Most of the focus was on espionage, perhaps rightfully so. That threat alone is serious, and it’s plenty serious enough. But clearly, a balloon drifting along at 60,000 feet is capable of much more. We know that China has tested those offensive capabilities, and it may have fielded them.
Beyond the kinetic potential I mentioned, there’s also been talk about the ChiComs using a very-high-altitude balloon as a platform for launching its so-called “hypersonic missiles.” That’s certainly plausible — but is it likely?
No. Given other options the PRC has for delivering such payloads, and considering the types of offensive weapons better suited to balloons — EMP, e.g., either microwave or nuclear — I wouldn’t put “hypersonics” near the top of my list of concerns.
We need to be honest and clear-eyed about foreign threats, from surveillance to offensive weapons. But I think it’s possible to get preoccupied with that and miss the biggest lessons we’re learning here.
Maybe this isn’t exactly news, but the national-defense response to these “objects” confirms that our nation’s military leadership isn’t doing its job with anything resembling confidence or competence. From the Oval Office to the Pentagon, command has been corrupted by politics and risk-aversion. We, the People, aren’t being served well.
You might be tempted to apply that observation to the entire federal government. And you’d be right.
The spokesman for the NSC took over the daily White House press briefing today. He’s a polished guy, a retired admiral and a damn sight better at his job than the White House spokestoken is at hers.

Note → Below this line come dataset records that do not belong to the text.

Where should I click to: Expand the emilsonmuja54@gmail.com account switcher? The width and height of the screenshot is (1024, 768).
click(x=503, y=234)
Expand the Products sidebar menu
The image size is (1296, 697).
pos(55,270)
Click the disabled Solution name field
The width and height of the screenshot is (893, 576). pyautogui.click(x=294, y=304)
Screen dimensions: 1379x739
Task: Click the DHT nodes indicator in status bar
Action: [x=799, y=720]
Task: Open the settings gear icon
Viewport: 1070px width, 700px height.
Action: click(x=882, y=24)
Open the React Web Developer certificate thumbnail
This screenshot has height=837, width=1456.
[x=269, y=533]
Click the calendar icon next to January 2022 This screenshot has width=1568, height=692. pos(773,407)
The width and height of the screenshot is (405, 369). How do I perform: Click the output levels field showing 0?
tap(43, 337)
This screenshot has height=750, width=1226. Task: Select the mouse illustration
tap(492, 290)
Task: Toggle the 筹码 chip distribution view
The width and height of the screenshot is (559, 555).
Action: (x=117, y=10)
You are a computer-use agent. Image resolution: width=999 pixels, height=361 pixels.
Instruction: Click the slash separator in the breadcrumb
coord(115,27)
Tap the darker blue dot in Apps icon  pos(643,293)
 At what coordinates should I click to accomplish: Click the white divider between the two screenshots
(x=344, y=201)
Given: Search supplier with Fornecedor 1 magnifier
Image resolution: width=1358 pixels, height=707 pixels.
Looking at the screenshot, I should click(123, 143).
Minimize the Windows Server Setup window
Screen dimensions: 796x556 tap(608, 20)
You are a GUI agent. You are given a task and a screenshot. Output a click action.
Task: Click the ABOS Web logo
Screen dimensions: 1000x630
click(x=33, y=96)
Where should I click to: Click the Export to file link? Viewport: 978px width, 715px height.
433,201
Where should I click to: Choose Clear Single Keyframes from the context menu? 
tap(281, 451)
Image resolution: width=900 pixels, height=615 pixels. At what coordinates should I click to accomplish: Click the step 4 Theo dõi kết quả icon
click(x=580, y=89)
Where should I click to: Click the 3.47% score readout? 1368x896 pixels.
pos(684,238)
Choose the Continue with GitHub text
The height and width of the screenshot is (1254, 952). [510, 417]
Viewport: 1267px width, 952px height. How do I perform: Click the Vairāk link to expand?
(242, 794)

After reading a lengthy prepared statement, he spent the next 45 minutes ducking and deflecting, doing his best to avoid giving real answers (despite some decent questions from the press corps). He was there only to defend the regime’s indefensible conduct.
One of the reporters asked him if the last three “unidentified aerial objects” were lighter-than-air craft or heavier-than-air craft. The admiral responded, tersely, that he didn’t have that information.
Curiously, that exchange doesn’t appear in the official transcript of the briefing.
At some point, each of us has to decide what we’re willing to tolerate and then act accordingly. I, for one, no longer watch pro football. Kari Lake, who had the 2022 Arizona governor’s race wrenched from her deserved grasp, was at yesterday’s game but refused to take the race bait and stand for a “national anthem” that isn’t.

On the other hand, I was disappointed to see many of my otherwise anti-woke friends cheer the transparent move to dump male pilots in favor of females for the ceremonial flyover. “Girl power,” dontcha know. Shameful.
I mean, it’s not like the NFL is gonna change its stripes — the league has found its market, and it sure as hell ain’t me. The target demo is riding a runaway train of entitlement, identity and reprehensible progressivism.
I may not be able to change or even affect that, but I don’t have to tolerate it. And the first step is to withdraw — participation is de facto endorsement, so I simply refuse to participate.
It’s the least I can do. Hell, it’s pretty much the only thing I can do.
The other subject I touched on today, involving federal defense of sovereign airspace, obviously is weightier than a ball game. The consequences of failure would be catastrophic, and without question the feds are failing to secure the Homeland.
That, like the culture of professional sports, is beyond our direct control. But it’s also something from which we, as individual citizens, can’t withdraw — we’re in it. We have no choice but to participate.
What that means, the way I see it, is that we should prepare for the coming catastrophe. Government will fail us, on the ground and in the skies. We’d better be ready.
Get your affairs in order, People.
Take care of yourselves, Patriots. Stay calm. Stay sharp. Stay free.
#WiseUp #LibertyOrDeath
#LetsGoBrandon #FJB
(Today’s header image: Table Rock Lake, seen from Missouri State Highway 265 on Saturday afternoon.)